** start of Extracted data **

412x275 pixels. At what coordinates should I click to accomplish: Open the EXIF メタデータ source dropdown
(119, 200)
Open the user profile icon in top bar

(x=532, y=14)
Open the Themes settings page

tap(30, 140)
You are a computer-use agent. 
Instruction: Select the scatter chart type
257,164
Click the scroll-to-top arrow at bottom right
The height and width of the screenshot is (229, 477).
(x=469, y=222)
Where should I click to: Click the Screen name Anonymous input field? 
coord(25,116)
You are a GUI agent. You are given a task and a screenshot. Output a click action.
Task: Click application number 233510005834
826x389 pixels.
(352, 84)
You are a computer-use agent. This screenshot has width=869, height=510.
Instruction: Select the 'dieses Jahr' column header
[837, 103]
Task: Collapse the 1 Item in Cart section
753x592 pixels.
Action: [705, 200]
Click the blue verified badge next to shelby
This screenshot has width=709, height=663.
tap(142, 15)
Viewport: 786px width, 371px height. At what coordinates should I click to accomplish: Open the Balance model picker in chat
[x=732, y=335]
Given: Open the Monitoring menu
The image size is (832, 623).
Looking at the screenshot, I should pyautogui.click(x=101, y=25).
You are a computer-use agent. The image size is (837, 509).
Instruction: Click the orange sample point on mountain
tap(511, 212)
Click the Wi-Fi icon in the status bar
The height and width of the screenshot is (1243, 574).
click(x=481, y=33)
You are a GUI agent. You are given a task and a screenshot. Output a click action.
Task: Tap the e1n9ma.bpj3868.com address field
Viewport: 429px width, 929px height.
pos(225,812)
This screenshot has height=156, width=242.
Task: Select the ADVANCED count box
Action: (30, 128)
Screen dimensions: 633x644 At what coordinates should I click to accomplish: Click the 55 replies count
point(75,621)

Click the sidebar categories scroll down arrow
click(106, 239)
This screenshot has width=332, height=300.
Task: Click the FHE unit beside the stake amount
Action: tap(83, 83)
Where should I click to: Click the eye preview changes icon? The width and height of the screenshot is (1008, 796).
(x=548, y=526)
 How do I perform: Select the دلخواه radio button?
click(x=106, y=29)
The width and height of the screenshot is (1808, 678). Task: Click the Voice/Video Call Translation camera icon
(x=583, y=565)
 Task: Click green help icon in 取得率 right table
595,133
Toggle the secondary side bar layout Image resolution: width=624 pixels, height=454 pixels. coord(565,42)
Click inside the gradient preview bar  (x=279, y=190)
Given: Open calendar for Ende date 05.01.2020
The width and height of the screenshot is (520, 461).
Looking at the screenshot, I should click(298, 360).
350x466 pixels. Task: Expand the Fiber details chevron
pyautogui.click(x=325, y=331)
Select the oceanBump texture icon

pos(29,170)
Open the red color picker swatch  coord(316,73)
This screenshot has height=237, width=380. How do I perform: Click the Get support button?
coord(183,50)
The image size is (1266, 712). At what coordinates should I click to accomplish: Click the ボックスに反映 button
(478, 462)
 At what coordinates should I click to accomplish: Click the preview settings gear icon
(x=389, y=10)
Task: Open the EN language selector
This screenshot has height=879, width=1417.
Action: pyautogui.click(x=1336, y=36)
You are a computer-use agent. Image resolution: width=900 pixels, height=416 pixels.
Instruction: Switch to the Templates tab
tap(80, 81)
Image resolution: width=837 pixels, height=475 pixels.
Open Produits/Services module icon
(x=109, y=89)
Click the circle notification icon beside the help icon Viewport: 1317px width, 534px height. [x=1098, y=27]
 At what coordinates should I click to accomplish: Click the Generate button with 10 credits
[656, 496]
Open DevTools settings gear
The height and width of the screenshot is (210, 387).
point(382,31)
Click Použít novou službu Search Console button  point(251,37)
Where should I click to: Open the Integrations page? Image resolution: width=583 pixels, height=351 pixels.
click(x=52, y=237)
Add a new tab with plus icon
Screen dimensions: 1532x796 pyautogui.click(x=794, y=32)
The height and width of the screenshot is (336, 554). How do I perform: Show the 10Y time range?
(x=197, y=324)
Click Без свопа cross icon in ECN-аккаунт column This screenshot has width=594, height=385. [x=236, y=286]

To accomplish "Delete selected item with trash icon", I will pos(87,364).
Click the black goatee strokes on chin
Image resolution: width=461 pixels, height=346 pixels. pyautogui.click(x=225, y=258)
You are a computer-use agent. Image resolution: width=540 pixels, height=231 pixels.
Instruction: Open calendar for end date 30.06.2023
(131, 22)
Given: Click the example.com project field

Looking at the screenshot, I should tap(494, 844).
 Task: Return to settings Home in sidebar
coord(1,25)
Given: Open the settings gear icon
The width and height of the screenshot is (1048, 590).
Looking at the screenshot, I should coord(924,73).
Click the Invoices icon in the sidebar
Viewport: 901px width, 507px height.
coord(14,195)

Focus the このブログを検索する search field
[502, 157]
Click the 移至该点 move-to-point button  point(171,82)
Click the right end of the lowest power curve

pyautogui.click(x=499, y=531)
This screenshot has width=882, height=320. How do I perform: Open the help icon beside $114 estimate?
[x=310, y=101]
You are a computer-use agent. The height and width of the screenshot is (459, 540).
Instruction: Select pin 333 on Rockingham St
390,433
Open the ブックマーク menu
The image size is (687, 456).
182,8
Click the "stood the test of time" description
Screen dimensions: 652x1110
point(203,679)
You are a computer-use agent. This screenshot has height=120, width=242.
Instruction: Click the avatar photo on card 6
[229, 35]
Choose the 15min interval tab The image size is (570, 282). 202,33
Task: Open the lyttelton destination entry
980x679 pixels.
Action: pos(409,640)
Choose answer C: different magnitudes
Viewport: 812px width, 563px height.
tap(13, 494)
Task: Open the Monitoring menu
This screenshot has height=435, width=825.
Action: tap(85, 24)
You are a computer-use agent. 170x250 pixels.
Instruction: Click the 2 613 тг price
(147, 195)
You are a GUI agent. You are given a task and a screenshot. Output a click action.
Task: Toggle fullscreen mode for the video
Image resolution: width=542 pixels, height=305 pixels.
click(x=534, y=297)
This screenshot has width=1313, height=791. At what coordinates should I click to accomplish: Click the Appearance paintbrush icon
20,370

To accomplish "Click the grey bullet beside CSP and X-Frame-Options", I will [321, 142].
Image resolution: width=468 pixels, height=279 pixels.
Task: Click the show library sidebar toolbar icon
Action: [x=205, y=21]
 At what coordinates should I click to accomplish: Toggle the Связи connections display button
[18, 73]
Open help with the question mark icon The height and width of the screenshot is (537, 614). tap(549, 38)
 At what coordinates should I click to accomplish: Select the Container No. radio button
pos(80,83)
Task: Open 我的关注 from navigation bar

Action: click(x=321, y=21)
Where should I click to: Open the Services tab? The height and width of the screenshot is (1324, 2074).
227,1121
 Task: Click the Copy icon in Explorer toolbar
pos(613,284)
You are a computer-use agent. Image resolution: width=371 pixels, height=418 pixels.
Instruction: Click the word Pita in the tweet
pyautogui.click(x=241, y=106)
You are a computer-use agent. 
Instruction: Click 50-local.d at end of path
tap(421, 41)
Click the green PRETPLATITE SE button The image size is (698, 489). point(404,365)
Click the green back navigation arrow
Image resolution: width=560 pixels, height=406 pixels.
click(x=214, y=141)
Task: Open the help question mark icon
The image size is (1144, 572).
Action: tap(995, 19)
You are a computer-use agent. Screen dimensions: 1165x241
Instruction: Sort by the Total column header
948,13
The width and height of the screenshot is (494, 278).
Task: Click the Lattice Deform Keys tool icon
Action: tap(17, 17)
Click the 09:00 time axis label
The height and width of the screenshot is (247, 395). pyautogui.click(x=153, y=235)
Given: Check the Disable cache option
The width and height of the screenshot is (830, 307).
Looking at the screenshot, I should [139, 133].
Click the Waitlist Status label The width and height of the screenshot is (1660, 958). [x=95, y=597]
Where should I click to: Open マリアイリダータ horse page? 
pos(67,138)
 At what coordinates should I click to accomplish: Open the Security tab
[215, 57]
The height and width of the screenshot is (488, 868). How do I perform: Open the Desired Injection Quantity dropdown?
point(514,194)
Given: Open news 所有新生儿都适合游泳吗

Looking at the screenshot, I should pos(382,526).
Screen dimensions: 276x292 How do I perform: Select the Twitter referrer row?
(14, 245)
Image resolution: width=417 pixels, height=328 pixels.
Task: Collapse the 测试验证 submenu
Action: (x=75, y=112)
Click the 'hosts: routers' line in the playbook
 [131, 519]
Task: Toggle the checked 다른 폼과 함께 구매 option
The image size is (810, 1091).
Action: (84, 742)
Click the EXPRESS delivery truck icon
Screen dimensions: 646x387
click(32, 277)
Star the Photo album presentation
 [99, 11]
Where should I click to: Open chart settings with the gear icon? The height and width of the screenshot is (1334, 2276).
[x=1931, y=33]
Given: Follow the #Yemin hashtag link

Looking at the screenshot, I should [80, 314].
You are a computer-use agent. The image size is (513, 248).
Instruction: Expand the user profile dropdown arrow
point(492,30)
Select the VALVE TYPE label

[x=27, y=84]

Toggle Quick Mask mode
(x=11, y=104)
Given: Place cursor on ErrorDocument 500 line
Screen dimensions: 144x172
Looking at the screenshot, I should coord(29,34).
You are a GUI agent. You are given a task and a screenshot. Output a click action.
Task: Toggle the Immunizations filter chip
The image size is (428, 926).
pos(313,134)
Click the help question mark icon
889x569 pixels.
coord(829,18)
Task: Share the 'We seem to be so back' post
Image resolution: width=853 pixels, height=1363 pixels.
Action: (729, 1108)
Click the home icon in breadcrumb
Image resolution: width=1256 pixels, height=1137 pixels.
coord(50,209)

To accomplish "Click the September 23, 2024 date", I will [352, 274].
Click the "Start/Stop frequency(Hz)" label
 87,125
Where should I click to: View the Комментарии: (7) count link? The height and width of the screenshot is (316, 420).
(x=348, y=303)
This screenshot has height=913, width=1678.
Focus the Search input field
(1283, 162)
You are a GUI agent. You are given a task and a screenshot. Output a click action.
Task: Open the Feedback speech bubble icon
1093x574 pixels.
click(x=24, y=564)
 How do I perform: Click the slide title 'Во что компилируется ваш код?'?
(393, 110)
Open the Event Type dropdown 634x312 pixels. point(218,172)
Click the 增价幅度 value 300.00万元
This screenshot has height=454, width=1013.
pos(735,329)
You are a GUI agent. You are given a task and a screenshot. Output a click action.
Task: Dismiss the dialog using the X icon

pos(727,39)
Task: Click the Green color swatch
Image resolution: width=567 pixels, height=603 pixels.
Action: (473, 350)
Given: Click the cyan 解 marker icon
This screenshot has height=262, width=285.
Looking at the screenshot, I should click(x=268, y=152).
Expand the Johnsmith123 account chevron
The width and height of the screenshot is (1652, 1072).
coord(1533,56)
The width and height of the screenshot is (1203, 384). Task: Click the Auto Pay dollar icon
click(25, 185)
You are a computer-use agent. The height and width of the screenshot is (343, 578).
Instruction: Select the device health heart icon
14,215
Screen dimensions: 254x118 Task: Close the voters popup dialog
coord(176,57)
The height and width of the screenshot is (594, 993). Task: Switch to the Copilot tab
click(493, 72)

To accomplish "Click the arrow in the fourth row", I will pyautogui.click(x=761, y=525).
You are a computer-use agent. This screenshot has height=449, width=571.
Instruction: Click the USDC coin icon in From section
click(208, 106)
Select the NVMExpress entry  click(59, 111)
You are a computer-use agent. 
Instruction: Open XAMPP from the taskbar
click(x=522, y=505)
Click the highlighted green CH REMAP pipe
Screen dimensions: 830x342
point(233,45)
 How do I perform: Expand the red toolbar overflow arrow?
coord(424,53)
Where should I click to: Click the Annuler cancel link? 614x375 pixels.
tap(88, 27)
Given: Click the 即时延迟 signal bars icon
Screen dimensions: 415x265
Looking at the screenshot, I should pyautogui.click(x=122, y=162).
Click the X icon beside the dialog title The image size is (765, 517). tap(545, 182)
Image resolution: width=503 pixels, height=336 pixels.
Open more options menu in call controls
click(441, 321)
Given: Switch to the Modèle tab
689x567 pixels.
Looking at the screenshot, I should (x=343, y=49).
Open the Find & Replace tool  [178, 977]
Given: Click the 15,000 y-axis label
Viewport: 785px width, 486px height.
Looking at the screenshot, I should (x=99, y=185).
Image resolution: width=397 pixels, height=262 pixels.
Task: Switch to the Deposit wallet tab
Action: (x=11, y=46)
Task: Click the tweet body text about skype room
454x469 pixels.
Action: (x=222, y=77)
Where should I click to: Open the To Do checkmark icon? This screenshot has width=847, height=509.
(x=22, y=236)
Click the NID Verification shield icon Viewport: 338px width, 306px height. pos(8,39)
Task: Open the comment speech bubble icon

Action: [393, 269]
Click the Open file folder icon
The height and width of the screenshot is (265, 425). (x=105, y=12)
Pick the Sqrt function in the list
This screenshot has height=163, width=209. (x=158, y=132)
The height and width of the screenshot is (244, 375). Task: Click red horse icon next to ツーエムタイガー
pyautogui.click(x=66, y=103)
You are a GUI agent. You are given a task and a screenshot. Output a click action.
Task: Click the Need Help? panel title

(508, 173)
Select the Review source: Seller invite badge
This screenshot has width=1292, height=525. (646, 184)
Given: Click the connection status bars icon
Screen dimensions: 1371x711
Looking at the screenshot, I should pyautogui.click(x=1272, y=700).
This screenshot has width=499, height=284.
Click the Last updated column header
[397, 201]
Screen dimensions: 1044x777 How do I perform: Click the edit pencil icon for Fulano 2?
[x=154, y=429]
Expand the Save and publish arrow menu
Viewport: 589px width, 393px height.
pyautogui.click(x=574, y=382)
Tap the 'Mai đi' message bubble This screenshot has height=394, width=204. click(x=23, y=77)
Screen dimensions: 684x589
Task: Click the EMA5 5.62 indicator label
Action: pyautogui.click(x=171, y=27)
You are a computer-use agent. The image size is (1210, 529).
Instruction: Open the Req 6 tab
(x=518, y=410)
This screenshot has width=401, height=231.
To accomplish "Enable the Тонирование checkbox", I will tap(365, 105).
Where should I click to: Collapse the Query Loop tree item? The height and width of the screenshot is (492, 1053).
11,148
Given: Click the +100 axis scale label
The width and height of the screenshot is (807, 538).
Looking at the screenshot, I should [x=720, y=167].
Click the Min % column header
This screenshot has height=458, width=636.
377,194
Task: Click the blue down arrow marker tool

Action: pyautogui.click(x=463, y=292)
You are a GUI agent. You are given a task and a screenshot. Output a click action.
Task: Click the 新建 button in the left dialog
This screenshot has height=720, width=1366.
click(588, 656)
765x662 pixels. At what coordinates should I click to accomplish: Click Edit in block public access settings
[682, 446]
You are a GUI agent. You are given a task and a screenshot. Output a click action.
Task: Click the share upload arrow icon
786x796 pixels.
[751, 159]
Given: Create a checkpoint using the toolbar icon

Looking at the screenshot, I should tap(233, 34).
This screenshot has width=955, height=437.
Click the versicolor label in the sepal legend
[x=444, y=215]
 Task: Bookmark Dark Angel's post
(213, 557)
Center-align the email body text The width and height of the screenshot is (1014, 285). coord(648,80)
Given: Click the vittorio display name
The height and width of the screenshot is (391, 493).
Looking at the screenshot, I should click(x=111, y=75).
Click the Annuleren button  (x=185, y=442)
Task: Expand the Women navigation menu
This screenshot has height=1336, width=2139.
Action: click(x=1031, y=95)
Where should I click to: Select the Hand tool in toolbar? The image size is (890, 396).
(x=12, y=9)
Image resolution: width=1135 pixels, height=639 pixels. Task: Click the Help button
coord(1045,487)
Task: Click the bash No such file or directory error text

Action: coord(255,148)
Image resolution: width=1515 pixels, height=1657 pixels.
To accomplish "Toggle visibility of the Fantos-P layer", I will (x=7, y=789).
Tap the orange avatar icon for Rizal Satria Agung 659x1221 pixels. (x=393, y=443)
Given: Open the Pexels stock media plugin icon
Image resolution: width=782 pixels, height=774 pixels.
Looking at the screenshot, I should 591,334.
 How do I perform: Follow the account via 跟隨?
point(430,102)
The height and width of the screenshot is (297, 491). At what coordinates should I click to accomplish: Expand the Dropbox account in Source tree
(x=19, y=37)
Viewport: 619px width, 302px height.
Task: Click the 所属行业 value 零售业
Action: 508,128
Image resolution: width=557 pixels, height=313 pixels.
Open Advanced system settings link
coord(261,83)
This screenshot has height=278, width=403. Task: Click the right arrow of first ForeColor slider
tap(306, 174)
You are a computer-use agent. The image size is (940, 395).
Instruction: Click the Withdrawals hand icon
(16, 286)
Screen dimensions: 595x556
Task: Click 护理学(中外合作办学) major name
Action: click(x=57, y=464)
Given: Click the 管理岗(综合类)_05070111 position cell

** end of Extracted data **

▶ **Work to be completed**: Put the records from the line with "Tap the orange" up to and including the line with "point(430,102)" into a JSON list of strings, one string per line, skipping blank lines.

▶ **Solution to the problem**:
[
  "Tap the orange avatar icon for Rizal Satria Agung 659x1221 pixels. (x=393, y=443)",
  "Given: Open the Pexels stock media plugin icon",
  "Image resolution: width=782 pixels, height=774 pixels.",
  "Looking at the screenshot, I should 591,334.",
  " How do I perform: Follow the account via 跟隨?",
  "point(430,102)"
]